MIT Scientists Achieve Deeper Brain Imaging Using Photoacoustic Microscopy

Researchers at MIT have developed a new microscopy system that enables exceptionally deep imaging of brain tissues, capturing the molecular activity of individual cells using sound waves. This advancement helps address a major challenge in neuroscience: visualizing cellular processes not only in the brain's cortex but also in deeper regions like the hippocampus, which are otherwise difficult to access with traditional imaging methods.

Published in Light: Science, and Applications, the study demonstrates the system’s ability to detect NAD(P)H—a molecule closely linked to cell metabolism and neuronal electrical activity—at depths exceeding 1mm in dense specimens such as mouse brain slices and three-dimensional “mini-brains” grown from human stem cells. According to co-lead author W. David Lee, the imaging depth was constrained only by the sample size, not the system's capabilities.

The system combines several advanced techniques, allowing single-cell resolution at depths more than five times greater than traditional imaging technologies. It excites NAD(P)H in cells using an intense, ultra-short burst of light at three times the usual absorption wavelength, a process called “three-photon” excitation. This light penetrates tissue more efficiently due to its longer wavelength, thereby reducing scattering and providing clearer images at greater depths. While this excitation produces a weak fluorescent signal, the bulk of the absorbed energy generates small, localized thermal expansions in the cells. These expansions emit sound waves, which are captured by a sensitive ultrasound microphone. Software then turns the resulting sound data into high-resolution images, utilizing a process known as three-photon photoacoustic imaging.

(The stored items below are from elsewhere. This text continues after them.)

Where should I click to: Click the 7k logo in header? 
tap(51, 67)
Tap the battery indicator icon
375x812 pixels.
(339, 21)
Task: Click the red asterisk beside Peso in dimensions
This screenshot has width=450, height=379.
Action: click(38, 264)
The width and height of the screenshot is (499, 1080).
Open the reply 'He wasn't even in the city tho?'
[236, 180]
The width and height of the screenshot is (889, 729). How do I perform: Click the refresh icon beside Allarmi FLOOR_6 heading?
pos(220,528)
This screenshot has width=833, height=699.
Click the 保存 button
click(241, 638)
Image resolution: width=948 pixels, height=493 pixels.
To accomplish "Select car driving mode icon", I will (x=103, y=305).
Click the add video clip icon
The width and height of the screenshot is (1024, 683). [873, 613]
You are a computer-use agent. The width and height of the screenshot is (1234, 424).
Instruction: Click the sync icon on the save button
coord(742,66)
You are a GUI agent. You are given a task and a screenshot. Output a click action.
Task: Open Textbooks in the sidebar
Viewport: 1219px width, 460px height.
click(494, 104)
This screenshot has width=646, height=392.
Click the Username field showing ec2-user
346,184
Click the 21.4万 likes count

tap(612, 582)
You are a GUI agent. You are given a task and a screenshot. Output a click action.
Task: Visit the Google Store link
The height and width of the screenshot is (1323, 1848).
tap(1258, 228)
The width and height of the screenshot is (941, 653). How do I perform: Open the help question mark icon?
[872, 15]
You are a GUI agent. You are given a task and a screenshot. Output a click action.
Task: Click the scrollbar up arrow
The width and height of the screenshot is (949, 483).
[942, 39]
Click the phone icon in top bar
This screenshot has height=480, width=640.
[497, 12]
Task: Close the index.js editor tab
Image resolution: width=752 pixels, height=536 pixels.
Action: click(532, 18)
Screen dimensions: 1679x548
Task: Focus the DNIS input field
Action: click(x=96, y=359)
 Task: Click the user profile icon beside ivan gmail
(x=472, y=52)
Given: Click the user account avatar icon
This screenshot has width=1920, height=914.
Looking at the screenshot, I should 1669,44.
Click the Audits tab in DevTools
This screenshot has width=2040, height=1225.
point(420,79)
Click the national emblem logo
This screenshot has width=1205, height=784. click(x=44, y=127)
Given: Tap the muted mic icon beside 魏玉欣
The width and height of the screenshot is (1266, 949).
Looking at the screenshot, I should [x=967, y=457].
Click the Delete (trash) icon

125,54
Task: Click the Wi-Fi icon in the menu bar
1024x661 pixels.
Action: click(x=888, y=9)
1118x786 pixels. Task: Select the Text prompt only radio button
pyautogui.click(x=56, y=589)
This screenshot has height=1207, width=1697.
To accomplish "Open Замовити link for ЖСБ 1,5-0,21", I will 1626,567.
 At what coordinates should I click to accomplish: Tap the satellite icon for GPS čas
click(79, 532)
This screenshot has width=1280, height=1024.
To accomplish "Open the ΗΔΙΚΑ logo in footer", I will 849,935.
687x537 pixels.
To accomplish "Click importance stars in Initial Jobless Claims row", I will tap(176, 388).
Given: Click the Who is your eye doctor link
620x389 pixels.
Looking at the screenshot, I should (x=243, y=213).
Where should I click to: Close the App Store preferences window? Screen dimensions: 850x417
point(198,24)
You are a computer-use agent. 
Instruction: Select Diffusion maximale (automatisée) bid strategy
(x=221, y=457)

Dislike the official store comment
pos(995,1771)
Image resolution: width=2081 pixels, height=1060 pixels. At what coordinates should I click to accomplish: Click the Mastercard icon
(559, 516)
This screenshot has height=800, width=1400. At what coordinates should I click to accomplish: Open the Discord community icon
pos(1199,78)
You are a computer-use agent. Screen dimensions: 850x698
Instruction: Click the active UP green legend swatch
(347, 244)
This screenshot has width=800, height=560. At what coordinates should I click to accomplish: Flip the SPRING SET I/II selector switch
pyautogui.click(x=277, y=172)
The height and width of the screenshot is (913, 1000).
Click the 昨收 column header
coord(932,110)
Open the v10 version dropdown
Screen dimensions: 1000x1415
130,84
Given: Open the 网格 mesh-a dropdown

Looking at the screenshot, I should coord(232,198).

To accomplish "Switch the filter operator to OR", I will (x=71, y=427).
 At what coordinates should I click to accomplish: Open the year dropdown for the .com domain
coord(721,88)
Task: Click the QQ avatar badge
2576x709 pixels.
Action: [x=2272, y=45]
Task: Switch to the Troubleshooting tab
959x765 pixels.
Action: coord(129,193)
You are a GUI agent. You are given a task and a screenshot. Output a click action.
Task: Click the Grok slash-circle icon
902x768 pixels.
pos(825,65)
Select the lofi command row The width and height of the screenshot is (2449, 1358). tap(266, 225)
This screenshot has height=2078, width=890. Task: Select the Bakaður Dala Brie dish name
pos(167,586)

Co-lead author Tatsuya Osaki described how the team merged three-photon, label-free, and photoacoustic techniques into a unified “Multiphoton-In and Acoustic-Out” approach. The system also supports third-harmonic generation imaging, which can visualize cellular structures, and may detect other molecules such as GCaMP, commonly used by neuroscientists as indicators of neural electrical activity.

This label-free, multiphoton, photoacoustic microscopy (LF-MP-PAM) has the potential for wide research and clinical applications. Because it does not rely on added chemicals or genetically modified markers, it is suitable for use in human procedures such as brain surgeries. NAD(P)H levels vary in conditions like Alzheimer’s disease and seizures, making this capability not only valuable for fundamental research but also for medical diagnostics.

The next challenge for the team is to adapt the technology for imaging in living animals, requiring new arrangements of the sound and light sources. The researchers are optimistic that imaging at even deeper levels—up to 2mm within live brains—will be possible, further expanding the utility of their technology for neuroscience and medicine.